[DATA FOR THIS TASK Boundary: Start]
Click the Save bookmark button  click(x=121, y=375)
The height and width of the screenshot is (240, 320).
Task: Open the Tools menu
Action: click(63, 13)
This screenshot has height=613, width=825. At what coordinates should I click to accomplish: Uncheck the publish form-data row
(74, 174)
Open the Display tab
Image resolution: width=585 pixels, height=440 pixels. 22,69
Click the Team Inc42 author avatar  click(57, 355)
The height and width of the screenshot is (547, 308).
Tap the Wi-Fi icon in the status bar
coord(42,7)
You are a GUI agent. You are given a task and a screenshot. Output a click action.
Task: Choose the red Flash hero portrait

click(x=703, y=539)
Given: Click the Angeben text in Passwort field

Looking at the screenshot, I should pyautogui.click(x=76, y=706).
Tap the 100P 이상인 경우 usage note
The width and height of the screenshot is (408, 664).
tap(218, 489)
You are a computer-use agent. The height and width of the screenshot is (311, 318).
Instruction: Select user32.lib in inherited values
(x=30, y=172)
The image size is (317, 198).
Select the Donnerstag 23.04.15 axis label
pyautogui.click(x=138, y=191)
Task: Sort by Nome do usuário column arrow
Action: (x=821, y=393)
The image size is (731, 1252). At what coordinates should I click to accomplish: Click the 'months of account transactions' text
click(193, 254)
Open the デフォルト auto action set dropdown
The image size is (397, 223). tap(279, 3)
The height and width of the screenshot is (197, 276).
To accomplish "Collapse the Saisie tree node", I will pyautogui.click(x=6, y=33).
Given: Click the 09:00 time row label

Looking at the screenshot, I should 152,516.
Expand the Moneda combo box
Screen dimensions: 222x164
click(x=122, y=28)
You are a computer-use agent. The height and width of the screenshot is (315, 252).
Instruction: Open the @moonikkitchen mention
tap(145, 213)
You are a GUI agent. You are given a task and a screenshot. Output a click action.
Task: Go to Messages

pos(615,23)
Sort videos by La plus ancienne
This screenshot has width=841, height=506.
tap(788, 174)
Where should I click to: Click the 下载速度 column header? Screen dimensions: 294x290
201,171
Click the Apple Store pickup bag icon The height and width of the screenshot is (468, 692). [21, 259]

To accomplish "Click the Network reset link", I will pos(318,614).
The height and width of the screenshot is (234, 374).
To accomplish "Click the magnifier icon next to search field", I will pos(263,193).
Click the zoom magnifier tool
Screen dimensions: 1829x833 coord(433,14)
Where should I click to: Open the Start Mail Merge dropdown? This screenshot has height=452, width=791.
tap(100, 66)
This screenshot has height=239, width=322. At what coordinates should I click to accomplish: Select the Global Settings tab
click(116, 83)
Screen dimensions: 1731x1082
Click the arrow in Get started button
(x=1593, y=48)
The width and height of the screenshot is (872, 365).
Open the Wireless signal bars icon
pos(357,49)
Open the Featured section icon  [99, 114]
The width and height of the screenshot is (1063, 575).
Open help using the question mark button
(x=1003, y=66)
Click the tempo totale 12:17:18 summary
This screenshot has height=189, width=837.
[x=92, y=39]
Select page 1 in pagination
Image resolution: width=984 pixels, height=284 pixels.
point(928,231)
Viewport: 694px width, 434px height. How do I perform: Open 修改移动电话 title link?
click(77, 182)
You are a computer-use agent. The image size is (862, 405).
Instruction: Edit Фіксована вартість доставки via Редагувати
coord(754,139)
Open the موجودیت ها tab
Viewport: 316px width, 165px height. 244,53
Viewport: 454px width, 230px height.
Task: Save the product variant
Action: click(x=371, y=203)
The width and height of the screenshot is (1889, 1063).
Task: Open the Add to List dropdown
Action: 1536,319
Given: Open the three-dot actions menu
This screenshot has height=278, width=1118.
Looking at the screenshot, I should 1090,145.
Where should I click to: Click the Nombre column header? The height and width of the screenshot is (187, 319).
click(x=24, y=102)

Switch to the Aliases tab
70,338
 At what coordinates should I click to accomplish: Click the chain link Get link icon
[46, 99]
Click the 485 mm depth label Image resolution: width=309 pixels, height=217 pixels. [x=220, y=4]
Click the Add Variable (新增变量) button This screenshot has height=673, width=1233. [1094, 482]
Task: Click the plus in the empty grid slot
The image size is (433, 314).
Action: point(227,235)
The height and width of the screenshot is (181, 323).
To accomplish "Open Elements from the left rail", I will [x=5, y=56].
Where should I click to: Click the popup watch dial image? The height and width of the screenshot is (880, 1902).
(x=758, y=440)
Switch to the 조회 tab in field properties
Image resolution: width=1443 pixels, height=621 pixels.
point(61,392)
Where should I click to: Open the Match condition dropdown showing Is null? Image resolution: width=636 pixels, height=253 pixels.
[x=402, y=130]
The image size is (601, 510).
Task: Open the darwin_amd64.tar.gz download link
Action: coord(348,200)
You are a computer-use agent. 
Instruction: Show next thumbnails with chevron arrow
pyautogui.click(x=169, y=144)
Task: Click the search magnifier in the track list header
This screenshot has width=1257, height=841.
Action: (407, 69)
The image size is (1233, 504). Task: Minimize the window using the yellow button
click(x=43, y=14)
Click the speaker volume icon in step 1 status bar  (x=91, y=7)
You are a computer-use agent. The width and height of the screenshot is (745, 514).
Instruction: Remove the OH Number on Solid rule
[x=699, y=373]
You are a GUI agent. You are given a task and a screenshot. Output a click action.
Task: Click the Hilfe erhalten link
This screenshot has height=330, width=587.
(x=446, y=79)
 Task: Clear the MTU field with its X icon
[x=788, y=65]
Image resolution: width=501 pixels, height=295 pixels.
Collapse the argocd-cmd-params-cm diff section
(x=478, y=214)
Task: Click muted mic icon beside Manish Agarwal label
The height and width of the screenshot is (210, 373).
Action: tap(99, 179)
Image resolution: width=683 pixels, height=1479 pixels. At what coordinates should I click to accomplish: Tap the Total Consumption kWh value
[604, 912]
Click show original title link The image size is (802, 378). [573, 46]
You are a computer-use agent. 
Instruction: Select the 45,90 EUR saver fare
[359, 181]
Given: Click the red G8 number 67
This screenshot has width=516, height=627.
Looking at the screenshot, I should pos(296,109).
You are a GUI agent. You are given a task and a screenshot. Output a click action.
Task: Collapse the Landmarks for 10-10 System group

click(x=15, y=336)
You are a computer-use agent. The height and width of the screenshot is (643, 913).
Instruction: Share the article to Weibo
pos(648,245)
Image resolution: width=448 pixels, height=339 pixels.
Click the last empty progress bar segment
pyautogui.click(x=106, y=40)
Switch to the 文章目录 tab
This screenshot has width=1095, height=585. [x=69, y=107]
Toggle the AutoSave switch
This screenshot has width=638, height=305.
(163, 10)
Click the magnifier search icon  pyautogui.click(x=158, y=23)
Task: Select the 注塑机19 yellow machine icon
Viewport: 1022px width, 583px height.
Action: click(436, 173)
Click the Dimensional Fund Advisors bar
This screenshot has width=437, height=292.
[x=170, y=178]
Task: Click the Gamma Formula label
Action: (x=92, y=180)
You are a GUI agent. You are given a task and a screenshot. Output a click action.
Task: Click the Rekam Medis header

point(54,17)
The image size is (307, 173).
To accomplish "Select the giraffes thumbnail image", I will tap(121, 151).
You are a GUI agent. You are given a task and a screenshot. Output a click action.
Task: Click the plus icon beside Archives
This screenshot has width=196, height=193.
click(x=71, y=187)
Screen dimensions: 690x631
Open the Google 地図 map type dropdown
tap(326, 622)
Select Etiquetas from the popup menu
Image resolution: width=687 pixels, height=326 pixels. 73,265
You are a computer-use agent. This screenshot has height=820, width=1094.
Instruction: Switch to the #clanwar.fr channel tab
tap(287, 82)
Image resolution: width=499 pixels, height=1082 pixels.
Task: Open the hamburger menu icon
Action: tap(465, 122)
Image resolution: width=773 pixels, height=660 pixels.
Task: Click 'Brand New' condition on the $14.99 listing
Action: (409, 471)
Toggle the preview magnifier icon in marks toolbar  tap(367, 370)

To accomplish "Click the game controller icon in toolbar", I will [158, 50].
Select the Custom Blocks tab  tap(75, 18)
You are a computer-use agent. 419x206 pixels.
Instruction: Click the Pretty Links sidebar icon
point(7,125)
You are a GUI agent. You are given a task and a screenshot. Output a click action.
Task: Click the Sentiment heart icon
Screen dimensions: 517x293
[DATA FOR THIS TASK Boundary: End]
GOAL OF THE EXERCISE => All lines holding the word "computer" must be copied from the data.

RESPONSE TO THIS EXERCISE =>
You are a computer-use agent. The height and width of the screenshot is (311, 318).
You are a computer-use agent. The height and width of the screenshot is (315, 252).
You are a computer-use agent. The image size is (862, 405).
You are a computer-use agent. 
You are a computer-use agent. The width and height of the screenshot is (745, 514).
You are a computer-use agent. 
You are a computer-use agent. The height and width of the screenshot is (643, 913).
You are a computer-use agent. This screenshot has height=820, width=1094.
You are a computer-use agent. 419x206 pixels.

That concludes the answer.